Чем дальше, тем больше. Руки и ноги ей переставляли, как надо, иначе она не могла даже удобно сесть сама. Ела девочка только в комнате, где было тихо и темно, и только жидкую еду, иначе бедняжка начинала давиться. Никогда не глядела добрым людям в глаза. Отец называл её Куколкой. И он, и его сын вслед за ним любили несчастную юродивую. Тем более, что она так умела слушать всё, что ей говорили, склонив головку с таким видом, будто всё-всё понимает и как раз обдумывает. К тому же с ней можно было играть: она повторяла простые движения раз за разом, ловя мячик или ставя кубик за кубиком, словно строя длинную крепостную стену.
И, о чудо, как же она была похожа на отца... И на ту, другую девочку, которая росла в дальнем конце дворца.
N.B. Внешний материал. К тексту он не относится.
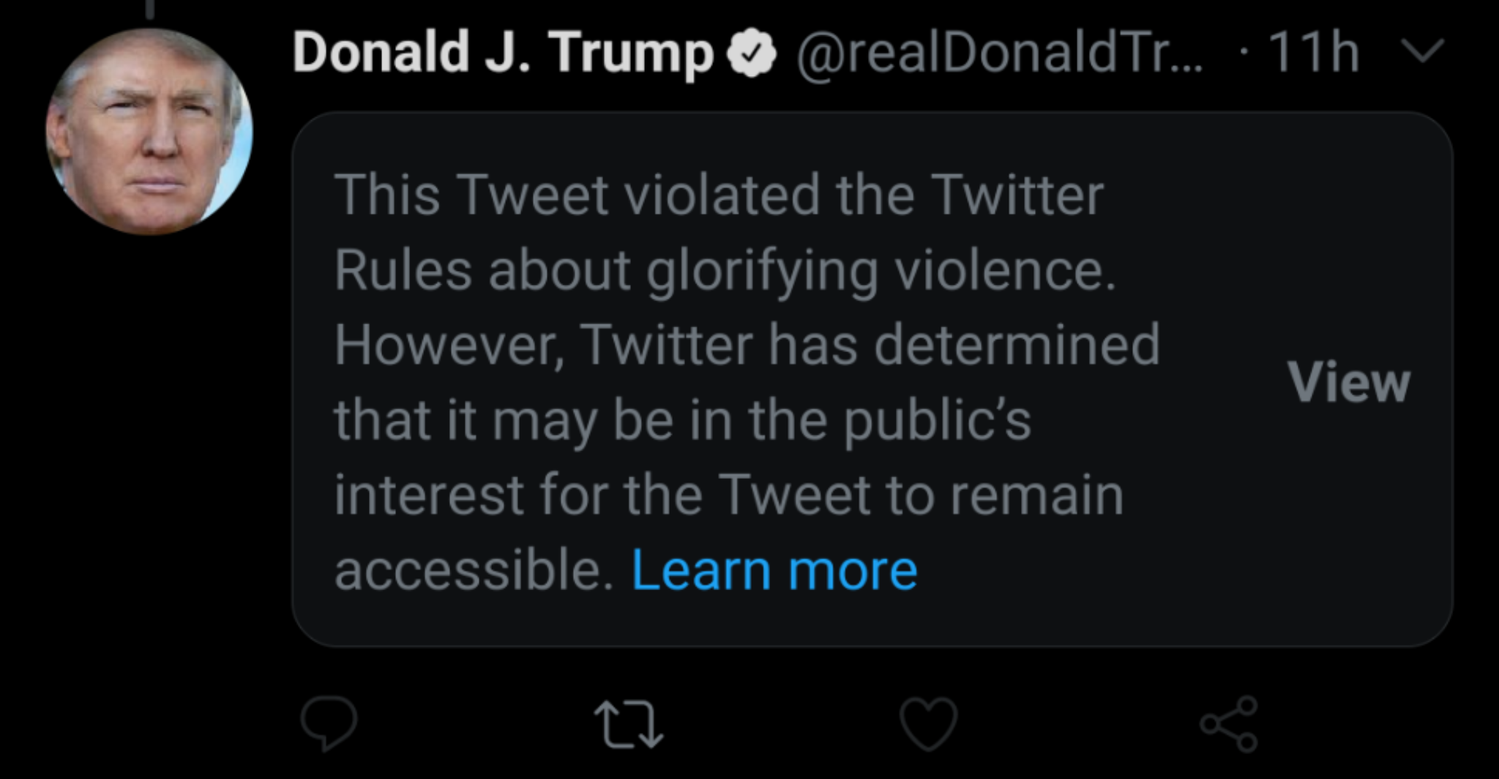
Task: Click the 'Rules about' text in the notice
Action: tap(482, 271)
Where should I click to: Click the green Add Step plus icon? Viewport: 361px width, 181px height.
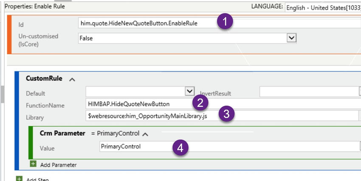coord(19,179)
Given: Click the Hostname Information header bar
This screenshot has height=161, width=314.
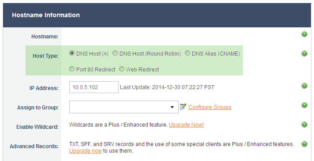Looking at the screenshot, I should (x=157, y=15).
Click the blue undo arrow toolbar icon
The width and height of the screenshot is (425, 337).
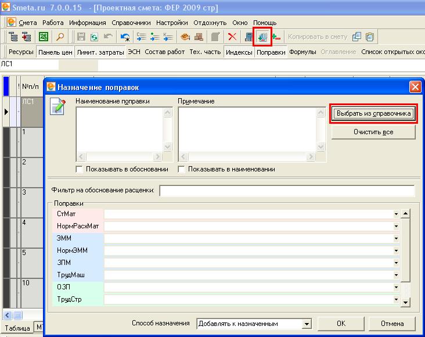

Принц только раз наткнулся на свою незаконнорождённую сестричку и даже не смог отличить от Куколки. Он долго потом уверял всех, включая покорно слушающую близняшку, что его Куколка только притворяется, а на самом деле...
Король исчез без вести, когда принцу было неполных пять лет. Пропал во время охоты, где был, надо сказать, по своему обыкновению пьян. Поиски ни к чему не привели: ни короля, ни тела.
Три верховных министра, посовещавшись, объявили временное правительство до возвращения короля. Тутти продолжал оставаться наследником.
Ревизия дворца показала серьёзный беспорядок в делах и выявила тайную детскую. Девочку из неё думали отдать было в монастырь, но заколебались: в самом крайнем случае, наследовать могла и она, и тогда убийства принца было бы достаточно, чтобы скинуть его опекунов. Проливать королевскую кровь не решились. (Как и с её отцом. О, да, три министра отлично знали, что случилось с королём — хотя так же, как и все, не представляли, где сейчас его искать).
С девочкой сделали то, что от веку делали с маленькими бастардами: отдали с небольшой "пенсией" в бродячий цирк. Цирку всегда были нужны дети, из взрослых нехорошие акробаты. И не все акробаты переживают своё детство, если говорить честно.
Малыши продолжили жить, как прежде, Тутти и Кукла. Разве что теперь они всё время проводили друг с другом: после того, как исчез отец, мальчик до обморока боялся исчезновения сестры. Принц кидал мячик, и принцесса ловила мячик. Принц ставил кубик на кубик, и Кукла ставила сверху ещё один. Принц слушал урок гувернёра, и принцесса, склонив головку, тоже, казалось, слушала. Даже спали они в одной комнате: Тутти в кровати, а Кукла — в обитой атласным подушками коробке, как настоящая кукла. На кровати девочке было страшно, она начинала плакать, беззвучно кривая ротик и роняя огромные слёзы.
Три министра тряслись над наследником. Его жизнь, его здоровье были залогом их власти. Был призван лучший механик страны. От него потребовали поставить принцу механическое, железное сердце, которое работало бы так же точно, как лучшие часы. Механик развёл руками. Он мог сделать железную руку с пальцами, которые будут шевелиться, и железную ногу с коленом, которое будет так хорошо сгибаться, что безногий с этой ногой сможет танцевать. Но сердца он сделать не мог. Потребовали поменять суставы Кукле, чтобы она стала двигаться, как нормальная девочка, плавно и изящно. Механик заявил, что и лучшие из его кукол двигались точь-в-точь, как принцесса, так что предложить ему нечего. "Дело не в ногах, господа, дело в её голове," добавил он и помянул дурную кровь королевы. А потом добавил что-то, отчего озлившиеся министры приказали поместить его во дворцовый зверинец, якобы за оскорбление королевской семье. О покойной королеве больше не заикался никто и никогда, по крайней мере, при дворе.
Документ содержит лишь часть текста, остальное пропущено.